Pryor Richard Perkins or as he preferred, “Richard” or “Dick” is one of the namesakes of our post. Perkins was a Newport News resident, a former Virginia National Guard Mexican Border veteran who rose from the ranks to become a pilot, officer and the first Newport News aviator to be killed in France. Born in 1891, at time of death he was 27 years old, which was quite old for a Lieutenant and pilot. The son of Carter and Mary Sue Perkins of 111 32nd Street, we know little about his early life aside that he graduated from Newport News High School, and the College of William and Mary. In 1909 he is listed as a clerk for the Clyde Steamship Company at River Road and 19th street, where he will work for three years. In 1912 he joined the Chesapeake and Ohio Railway as a clerk at the 23rd St Station. He remained with the company for the rest of his civilian life transferring to the Freight Office, and by 1916 the General Agent’s office.

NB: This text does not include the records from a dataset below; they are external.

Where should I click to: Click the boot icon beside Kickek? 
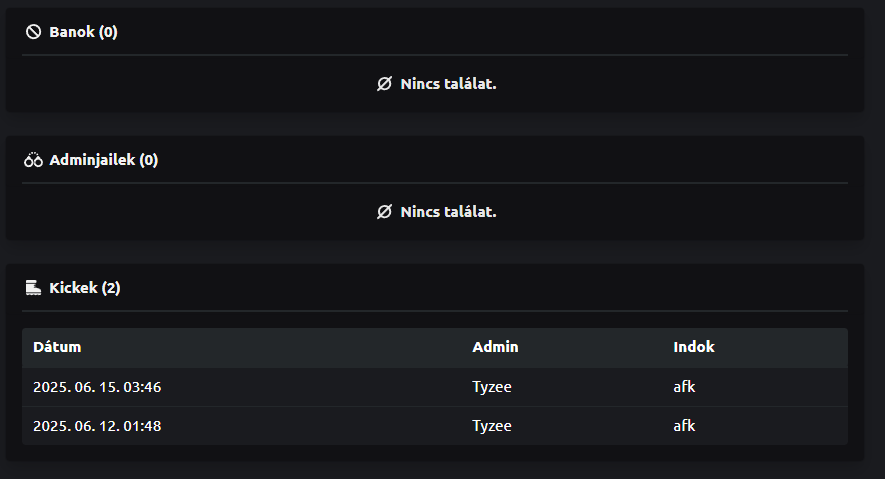pos(33,288)
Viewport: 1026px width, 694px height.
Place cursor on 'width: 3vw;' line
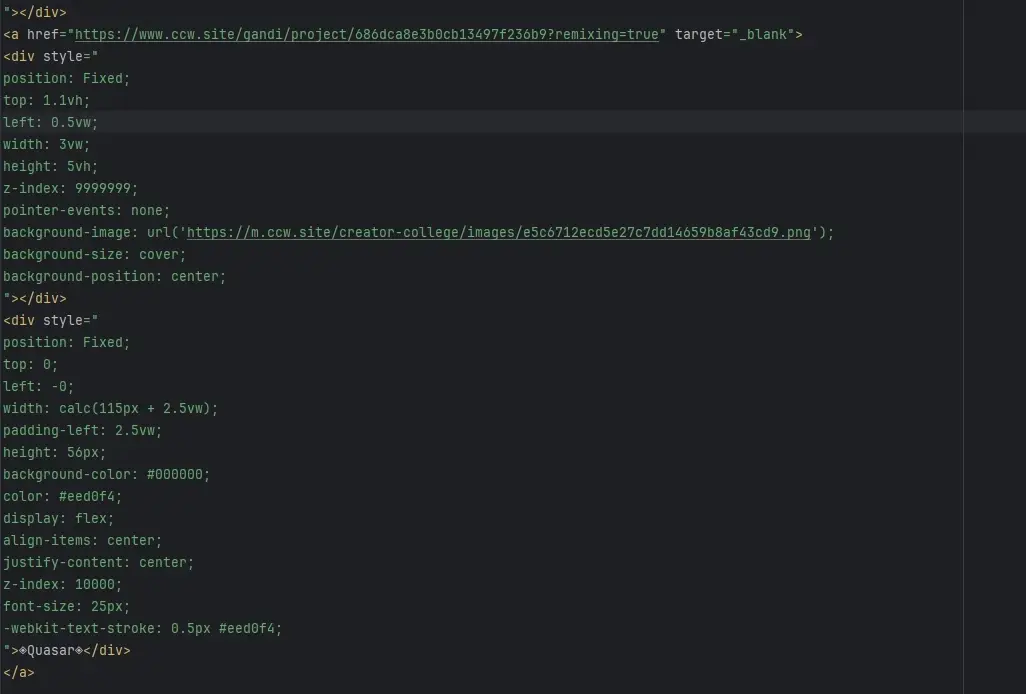(x=46, y=145)
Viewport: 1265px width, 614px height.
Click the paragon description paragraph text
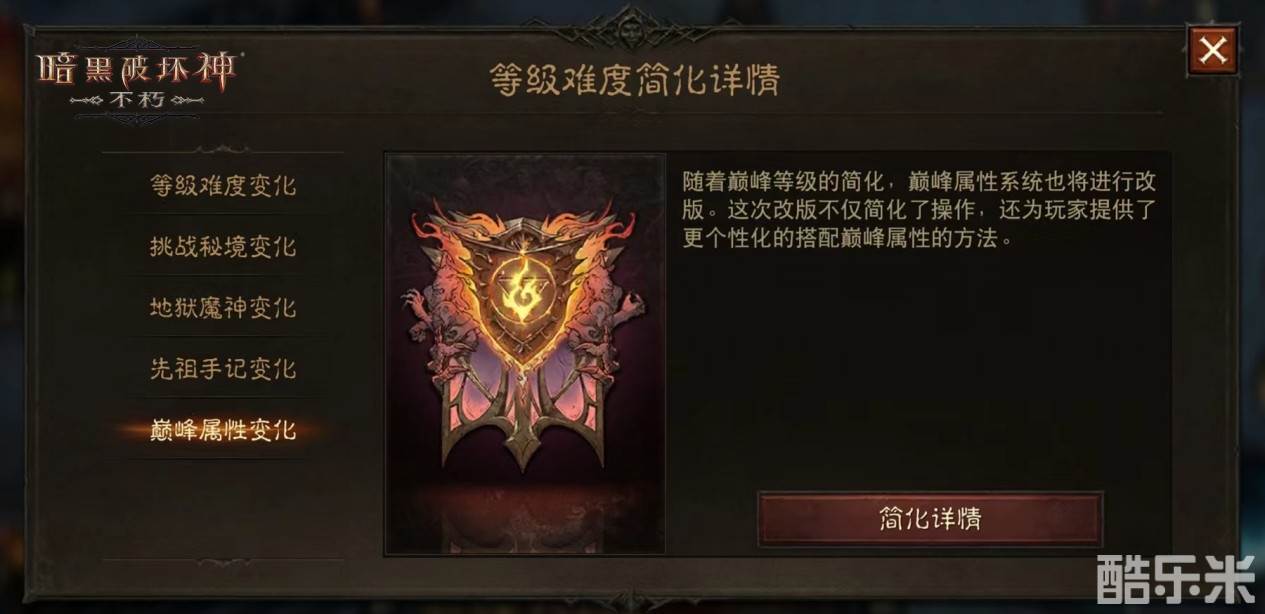click(x=920, y=210)
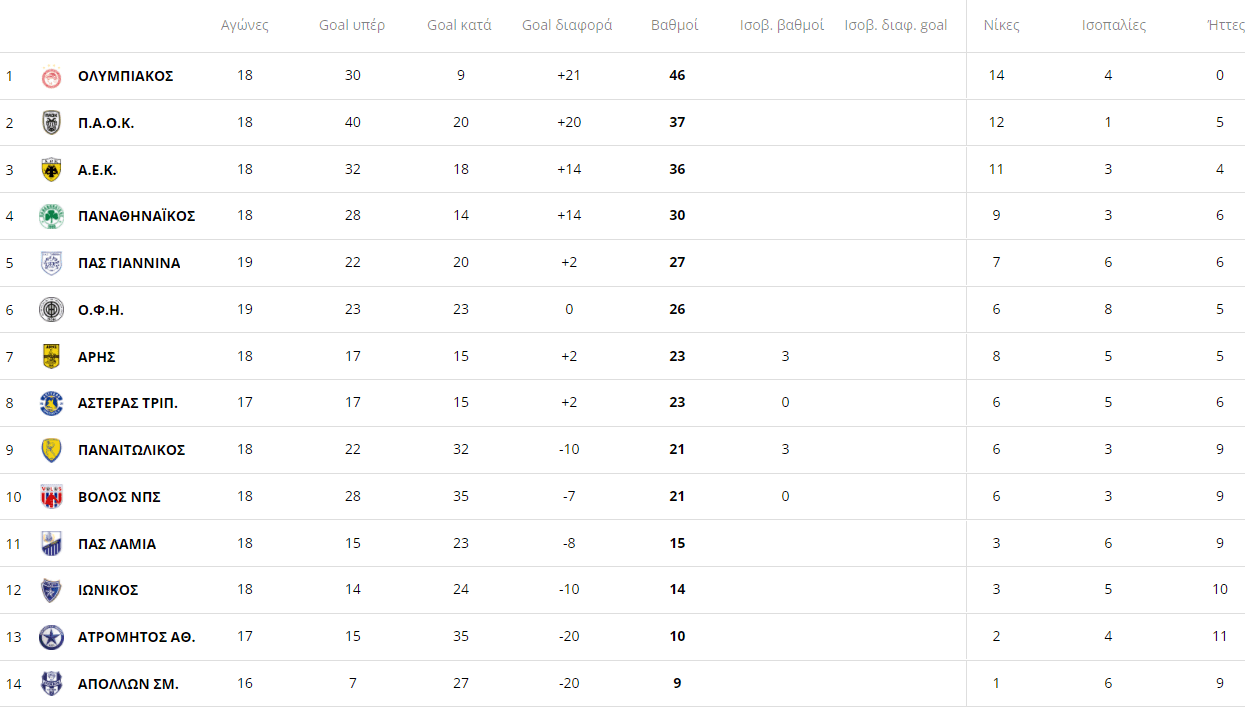The height and width of the screenshot is (707, 1245).
Task: Click the Ισοπαλίες column header
Action: pos(1114,25)
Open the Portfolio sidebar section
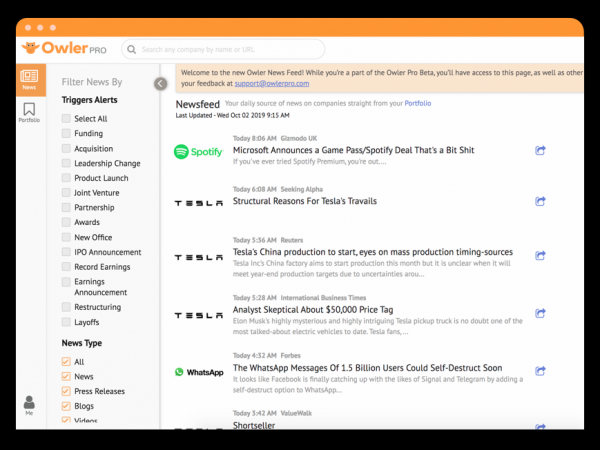The image size is (600, 450). pos(30,112)
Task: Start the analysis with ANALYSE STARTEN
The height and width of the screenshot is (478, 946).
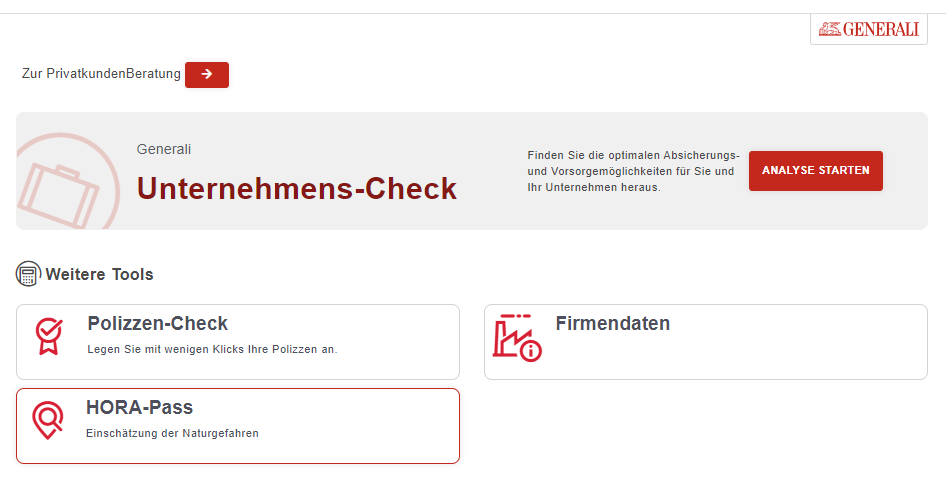Action: pyautogui.click(x=815, y=171)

With war clouds gathering across the Atlantic and the sinking of the Lusitania, there was a belief we would soon be at war. Perkins along with other patriotic citizens of Hampton and Newport News formed Battery D, of the 1st Virginia Field Artillery (later Battery D, 111th Field Artillery) in 1915. In the summer of 1916, he was mobilized for service on the Mexican Border. As one of the charter members of the battery, he was one of the lucky men who had uniforms, it was a battery without horses or guns and many of the new members marched off to federal service in Civilian clothes.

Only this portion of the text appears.